En ces temps de rigueur, les budgets consacrés à la culture ne sont pas en odeur de sainteté. La situation confortable du Centre National de la Cinématographie qui a le privilège de tirer l’essentiel de son budget de taxes qui lui sont propres – prélevées sur les tickets de cinéma, les ventes de DVD, la VOD et sur les revenus de la télévision (publicité et abonnements) – n’a pas tardé à être pointée du doigt. Un récent amendement prévoit de plafonner les surplus que le CNC pourrait toucher de ces taxes affectées (en cas par exemple de fréquentation record des salles de cinéma) pour alimenter le « pot commun » du budget d’État (Le Monde du 22/10/11). Un rapport confidentiel de l’Inspection des Finances (révélé par La Tribune du 15/11/11) vise lui les subventions du Centre et le fait qu’elles pallient entièrement la prise de risque des sociétés de production qui, en conséquence, n’engagent que de manière minime leurs fonds propres. Ce n’est pas la première fois que le système de production « à la française », unique en son genre, est critiqué sur le motif de « l’enfant gâté ». S’il faut faire attention à ce type de discours, il est aussi sain de s’interroger sur les aides du CNC qui soutient à la fois un secteur industriel et culturel. Fallait-il par exemple que deux versions de La Guerre des boutons soient financées par des subventions régionales, en partie alimentées par le CNC ? Oui au regard du soutien industriel, non au regard des critères culturels. Les aides ne sont-elles pas également trop faites pour les producteurs déjà bien établis et aptes à rassurer les financeurs ?

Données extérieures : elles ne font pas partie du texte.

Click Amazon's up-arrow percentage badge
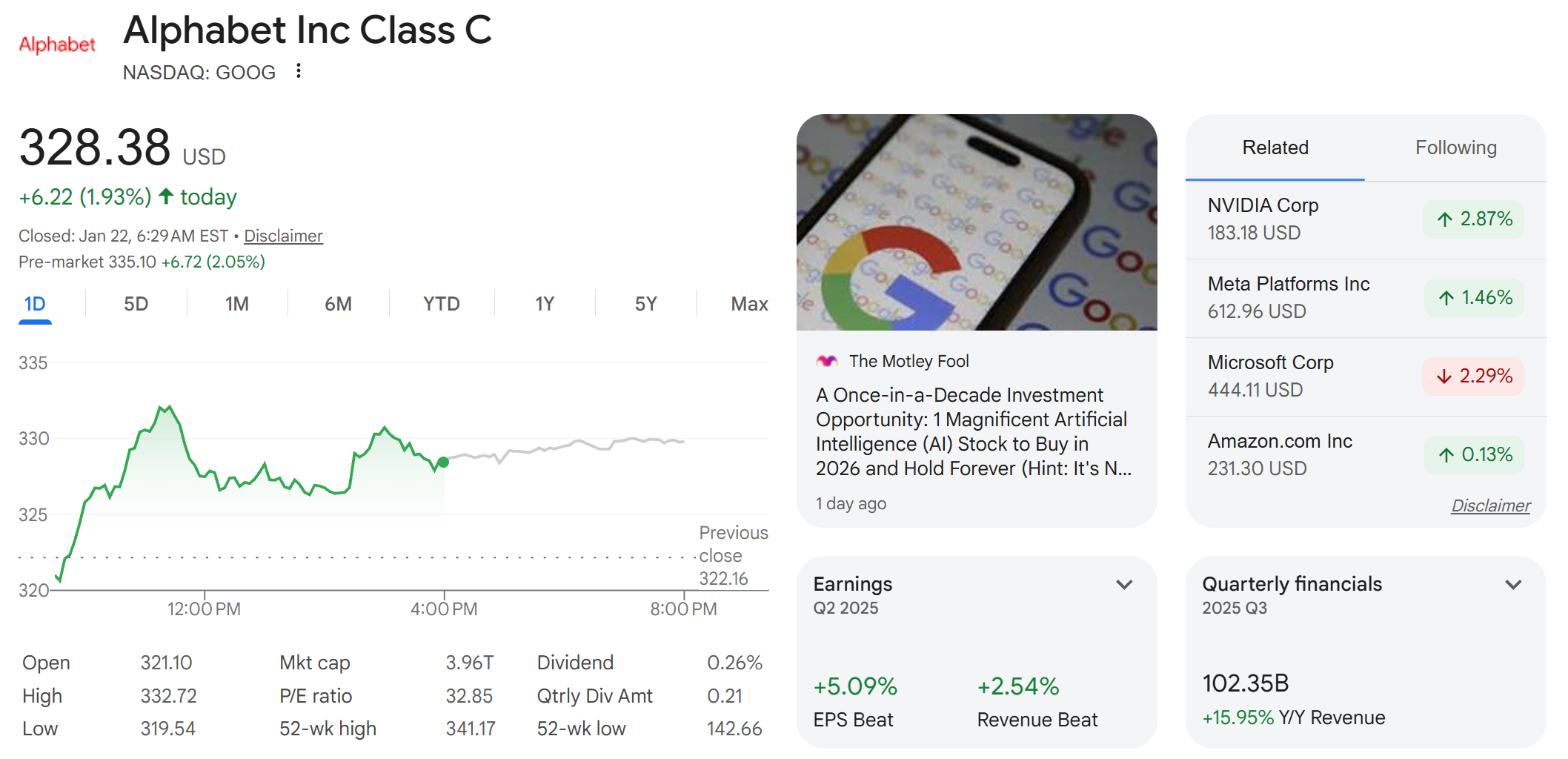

Ce que le rapport de l’inspection des finances ne dit pas, c’est qu’en dehors du confort de production que confère le CNC, se cache, malgré tout, un système D cinématographique que Donoma, qui sort sur les écrans ce mercredi, révèle au grand jour. Des films se font en dehors de tout le système des chaînes et du CNC, grâce à l’abnégation et à l’énergie des cinéastes. Il faut s’en réjouir et peut-être aussi s’attrister qu’un talentueux Djinn Carrénard (Donoma) ait d’emblée estimé que l’accès aux aides n’était pas fait pour lui. Le plus alarmant est encore peut-être qu’une fois les films produits dans des conditions d’auto-production, ils continuent d’être pénalisés par le système. Ainsi Monsieur Morimoto de Nicola Sornaga (Le Dernier des immobiles), sélectionné à Cannes en 2008 à la Quinzaine des Réalisateurs, produit et réalisé avec plus de volonté que d’argent, n’a pas droit aux aides après réalisation, ni aux aides à la distribution, le privant depuis trois ans d’une sortie en salles viable.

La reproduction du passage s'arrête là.